-- THINGS TO DO --
1. Name each word whose meaning the Ascension notes explain, and give the meaning stated for each.
2. Decide whether each statement agrees with the Ascension notes, answering yes or no and quoting the words that settle it:
(a) Luke wrote the book of Acts.
(b) Every apostle was also a disciple.
(c) The Holy Spirit appeared to the disciples eight days later.
3. Carry the Ascension notes forward from their final sentence.

The Ascension of Our Lord
The Disciples Look Up into Heaven
Acts 1: 1 - 11
Luke 24: 44 - 53
The book of Acts was written
by Luke, whom we know best from the Gospel of Luke,
his story of Jesus' life and ministry. Theophilus
is a Greek name which means someone who loves God
or is beloved by God. It may be the name of a real person, or it may be
Luke's name for a student or disciple who loved
God.
Jesus told the disciples to wait in Jerusalem
until the Holy Spirit would come to baptize them. The Holy Spirit appeared to the disciples
eight days later when the disciples gathered together to celebrate the Feast of the Pentecost.
Apostles are followers of Jesus who may or may not have known him personally.
All the disciples were apostles, but all the apostles were not disciples,
Jesus' followers from the early days of his ministry. Disciple
means student, while apostle means someone who is sent out
to do a task. After the Ascension, Luke always refers to all the disciples
as apostles.

-- SUPPLIED ENTRIES --
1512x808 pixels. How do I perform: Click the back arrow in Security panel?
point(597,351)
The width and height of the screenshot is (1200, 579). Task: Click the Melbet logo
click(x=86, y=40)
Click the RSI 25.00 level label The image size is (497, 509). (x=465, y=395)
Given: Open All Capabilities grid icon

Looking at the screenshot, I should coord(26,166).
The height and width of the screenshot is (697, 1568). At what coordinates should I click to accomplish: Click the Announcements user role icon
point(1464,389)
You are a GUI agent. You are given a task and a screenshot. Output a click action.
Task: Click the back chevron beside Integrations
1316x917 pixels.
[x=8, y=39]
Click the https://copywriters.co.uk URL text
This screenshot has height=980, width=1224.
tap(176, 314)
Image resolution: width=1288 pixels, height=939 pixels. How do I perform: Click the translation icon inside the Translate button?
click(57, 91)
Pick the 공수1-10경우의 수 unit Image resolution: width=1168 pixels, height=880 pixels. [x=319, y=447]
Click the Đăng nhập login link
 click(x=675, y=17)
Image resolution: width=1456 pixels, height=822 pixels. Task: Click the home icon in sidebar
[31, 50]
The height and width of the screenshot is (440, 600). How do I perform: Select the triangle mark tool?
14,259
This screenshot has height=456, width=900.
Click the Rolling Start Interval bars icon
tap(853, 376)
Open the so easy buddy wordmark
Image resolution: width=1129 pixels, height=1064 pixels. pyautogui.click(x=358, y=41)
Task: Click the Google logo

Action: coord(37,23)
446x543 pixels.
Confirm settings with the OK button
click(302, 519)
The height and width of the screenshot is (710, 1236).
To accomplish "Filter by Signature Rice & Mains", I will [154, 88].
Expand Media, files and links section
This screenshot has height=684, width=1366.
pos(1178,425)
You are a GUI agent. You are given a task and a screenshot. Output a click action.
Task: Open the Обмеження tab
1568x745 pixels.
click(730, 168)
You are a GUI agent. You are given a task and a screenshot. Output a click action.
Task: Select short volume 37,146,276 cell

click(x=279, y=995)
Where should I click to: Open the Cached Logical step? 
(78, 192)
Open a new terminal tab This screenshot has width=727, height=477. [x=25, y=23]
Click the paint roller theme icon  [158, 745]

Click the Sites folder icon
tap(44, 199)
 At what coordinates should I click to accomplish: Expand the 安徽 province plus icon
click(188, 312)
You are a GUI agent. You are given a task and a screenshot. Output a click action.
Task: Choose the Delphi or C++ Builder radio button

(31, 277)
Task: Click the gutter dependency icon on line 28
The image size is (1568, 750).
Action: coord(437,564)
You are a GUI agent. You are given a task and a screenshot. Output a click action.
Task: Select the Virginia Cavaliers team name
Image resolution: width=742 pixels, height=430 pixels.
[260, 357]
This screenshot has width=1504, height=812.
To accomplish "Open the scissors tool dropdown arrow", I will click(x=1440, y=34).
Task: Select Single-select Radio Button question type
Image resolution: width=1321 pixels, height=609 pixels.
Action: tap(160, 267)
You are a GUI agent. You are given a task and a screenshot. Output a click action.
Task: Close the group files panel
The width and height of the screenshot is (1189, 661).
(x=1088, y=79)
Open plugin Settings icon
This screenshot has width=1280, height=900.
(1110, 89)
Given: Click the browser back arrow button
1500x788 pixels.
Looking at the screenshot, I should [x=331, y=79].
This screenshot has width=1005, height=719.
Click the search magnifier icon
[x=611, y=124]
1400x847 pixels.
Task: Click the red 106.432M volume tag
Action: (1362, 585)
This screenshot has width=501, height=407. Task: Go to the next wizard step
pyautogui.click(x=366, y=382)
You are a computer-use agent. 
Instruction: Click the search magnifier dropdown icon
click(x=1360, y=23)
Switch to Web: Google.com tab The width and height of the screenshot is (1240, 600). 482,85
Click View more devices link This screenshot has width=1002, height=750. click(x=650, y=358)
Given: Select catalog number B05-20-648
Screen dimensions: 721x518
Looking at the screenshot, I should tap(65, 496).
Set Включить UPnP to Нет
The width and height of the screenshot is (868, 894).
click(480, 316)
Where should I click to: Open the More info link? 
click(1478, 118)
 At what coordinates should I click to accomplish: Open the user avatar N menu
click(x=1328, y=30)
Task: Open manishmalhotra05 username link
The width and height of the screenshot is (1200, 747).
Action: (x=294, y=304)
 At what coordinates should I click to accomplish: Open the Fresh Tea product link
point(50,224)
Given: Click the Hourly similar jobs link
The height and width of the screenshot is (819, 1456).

-- OUTPUTS FOR THE TASKS --
1.
- Theophilus: someone who loves God or is beloved by God
- Disciple: student
- Apostle: someone who is sent out to do a task

2.
(a) Yes: "The book of Acts was written by Luke"
(b) No: "All the disciples were apostles, but all the apostles were not disciples"
(c) Yes: "The Holy Spirit appeared to the disciples eight days later"

3.
Jesus told his followers that they would be his witnesses in Jerusalem,
Judea and Samaria, and to the ends of the earth. He gave them an extraordinary
commission: not only were his apostles to tell their stories about Jesus
in Jerusalem, in the Temple where he taught
and where they met to talk about him, but they were also to share the good
news in Judea and Samaria, as though they were
all the same place.
"The ends of the earth" meant Rome, the seat of the government
that occupied Judea and Samaria. The Romans led personal lives that were
thoroughly repugnant to both the Judeans and the Samaritans, and both the
Judeans and the Samaritans were tired of being ruled by hard-hearted foreigners.
Judea and Samaria were separate regions
or provinces of the Roman government in Palestine
which were located right next to each other. Judea was the home of the observant
Jews who worshiped in the Temple in Jerusalem.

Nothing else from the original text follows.